EXTRACTED TEXT:
++++++++++++++++++++
The extended World Heritage site is listed as before under criteria (ii) and (iv). The details are set out in the accompanying citation:

The City of Graz – Historic Centre and Schloss Eggenberg bear witness to an exemplary model of the living heritage of a central European urban complex influenced by the secular presence of the Habsburgs and the cultural and artistic role played by the main aristocratic families. They are a harmonious blend of the architectural styles and artistic movements that have succeeded each other from the Middle Ages until the 18th century, in the many neighbouring regions of Central and Mediterranean Europe. They embody a diversified and highly comprehensive ensemble of architectural, decorative and landscape examples of these interchanges of influence.

Adding Schloss Eggenberg to the existing Graz historic centre entry was proposed as the house and Eggenberg family were inseparably associated with the history of Styria and its capital. The Eggenbergs exercised an important influence on the political, economic and above all artistic development of the city for centuries, and their residence on the edge of the city is the principal witness of that.
++++++++++++++++++++
DATA SEGMENT:
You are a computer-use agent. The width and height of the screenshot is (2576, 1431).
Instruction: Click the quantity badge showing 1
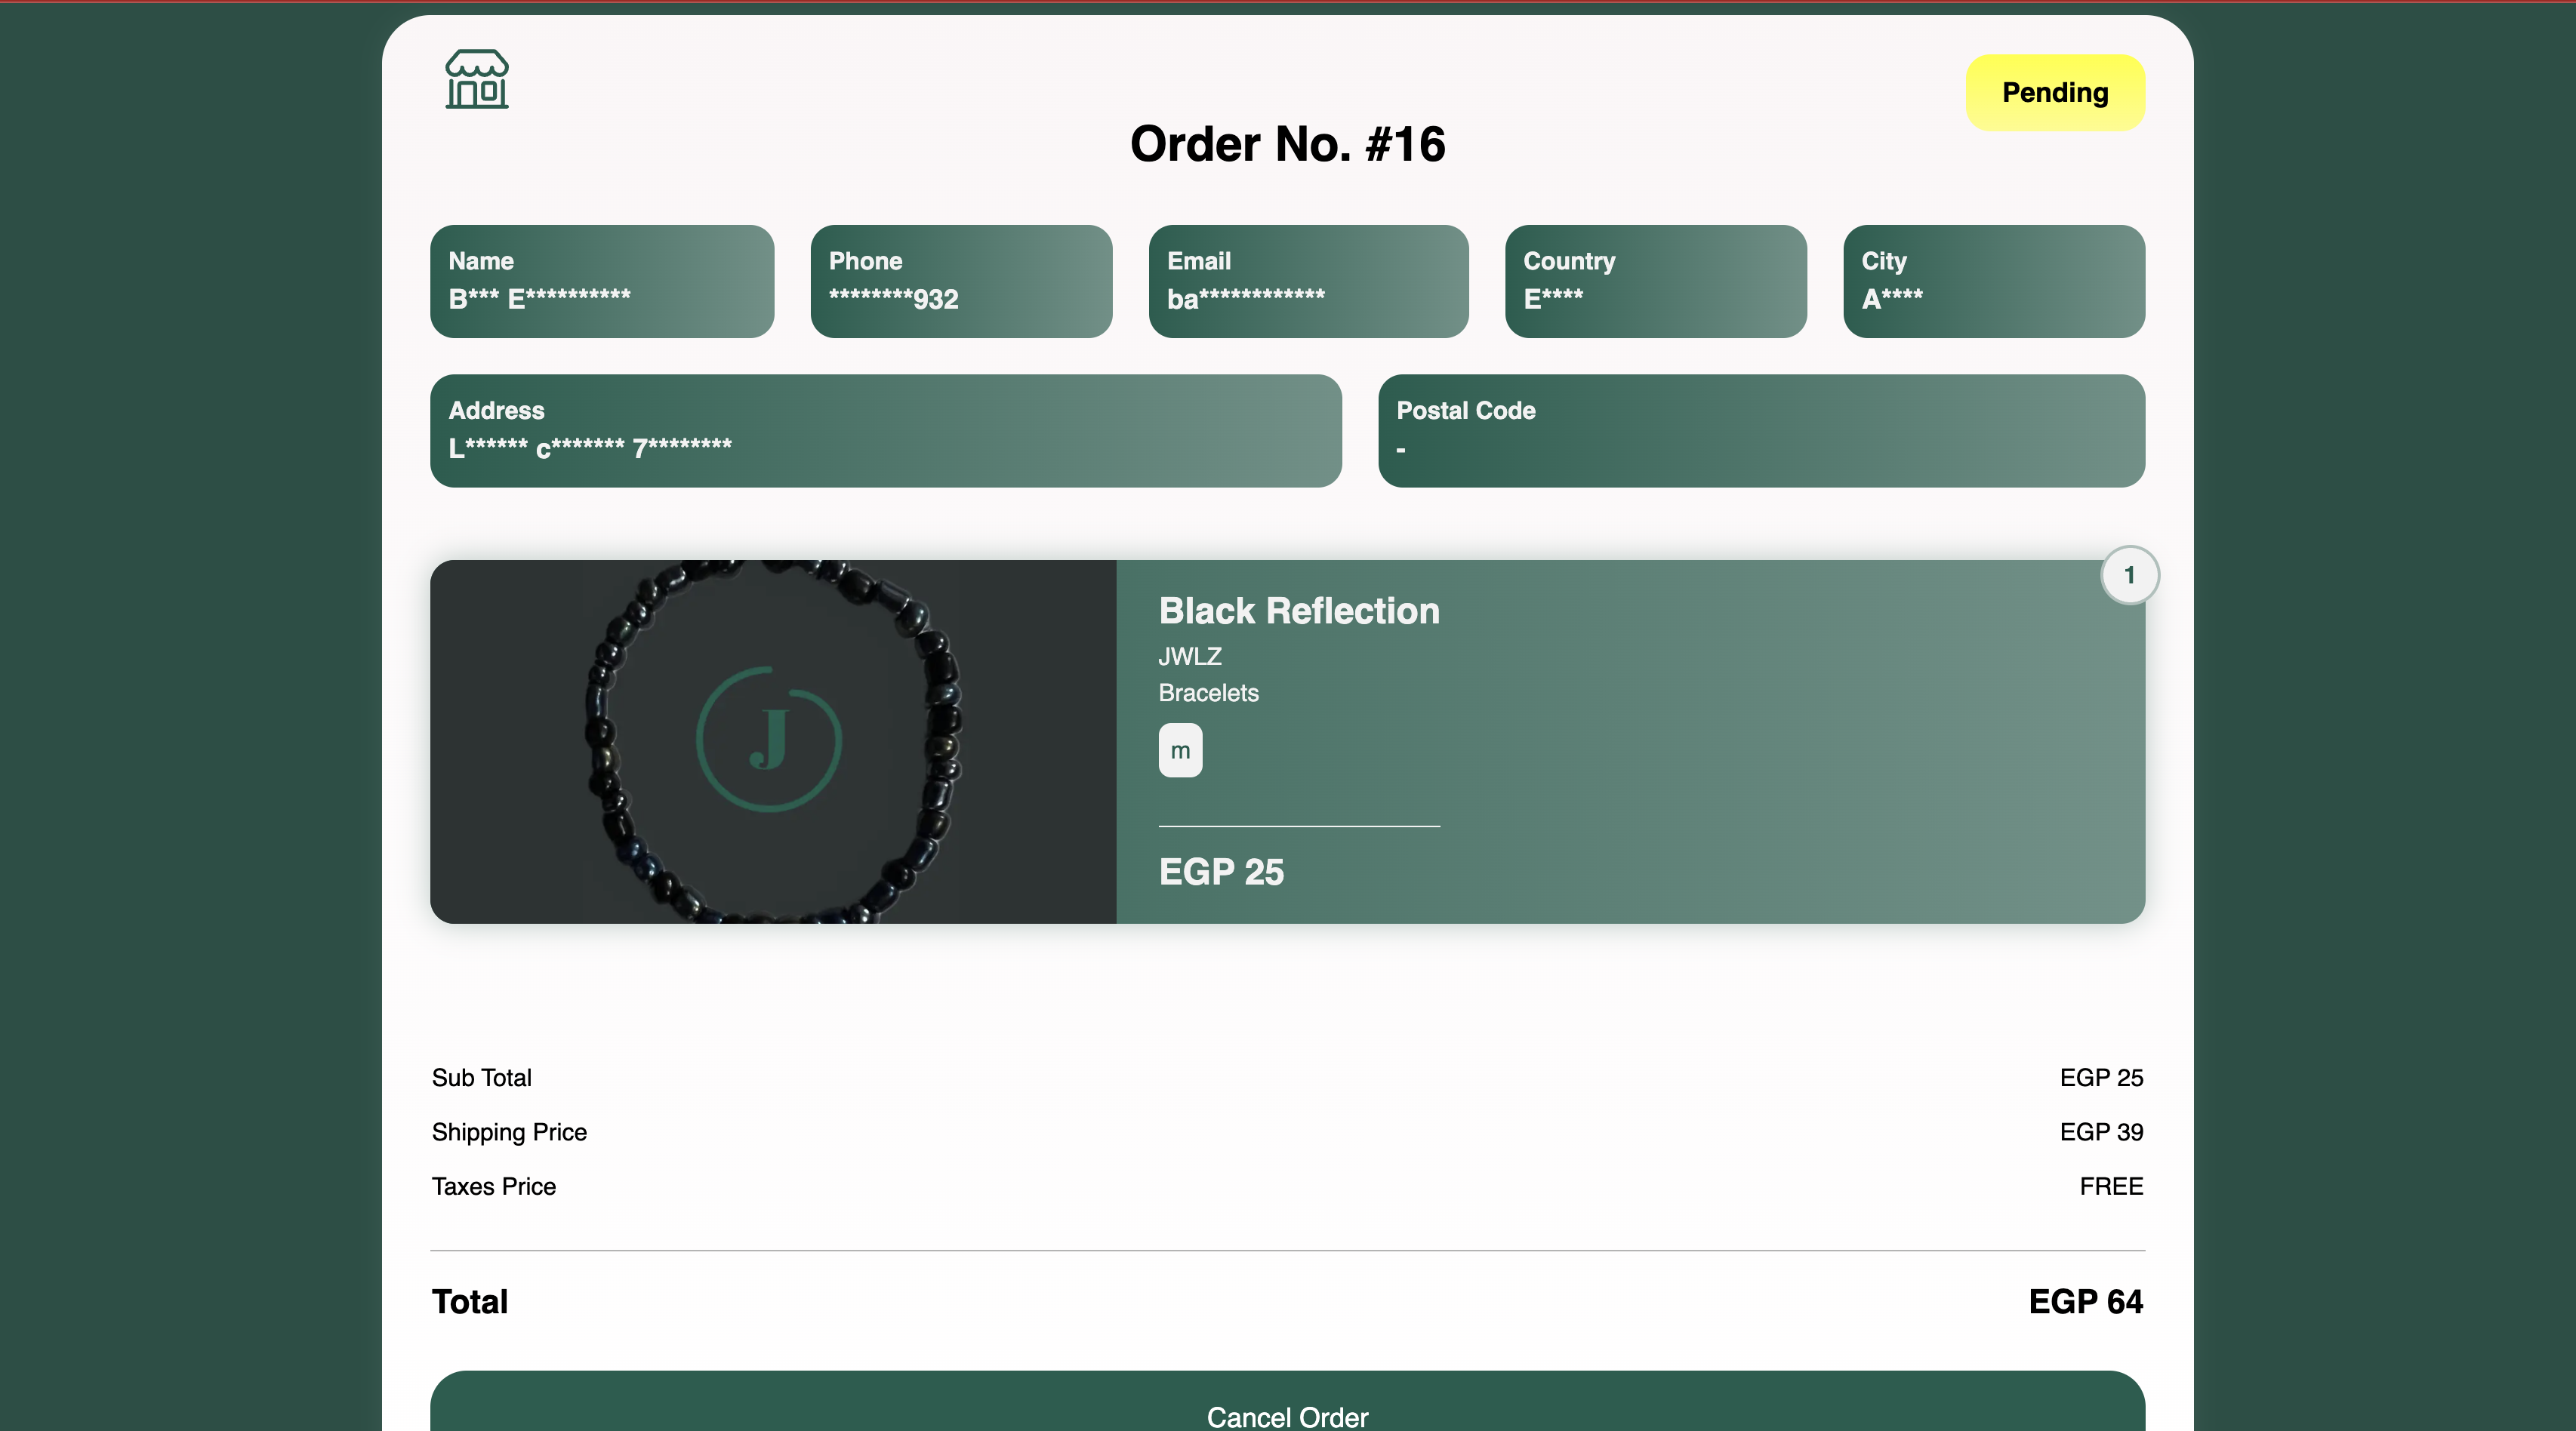point(2129,575)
++++++++++++++++++++
WHAT TO DO:
A. In the Graz heritage text, which areas of the city's development did the Eggenbergs influence? Name each one.
B. Set down the Graz heritage text word for word from "The City of" to "interchanges of influence.".
C. According to the Graz heritage text, under which criteria is the extended World Heritage site listed?
Work from the Graz heritage text alone, not the lines.

TASK RESULTS:
A. Political, economic and artistic development.

B.
The City of Graz – Historic Centre and Schloss Eggenberg bear witness to an exemplary model of the living heritage of a central European urban complex influenced by the secular presence of the Habsburgs and the cultural and artistic role played by the main aristocratic families. They are a harmonious blend of the architectural styles and artistic movements that have succeeded each other from the Middle Ages until the 18th century, in the many neighbouring regions of Central and Mediterranean Europe. They embody a diversified and highly comprehensive ensemble of architectural, decorative and landscape examples of these interchanges of influence.

C. Criteria (ii) and (iv).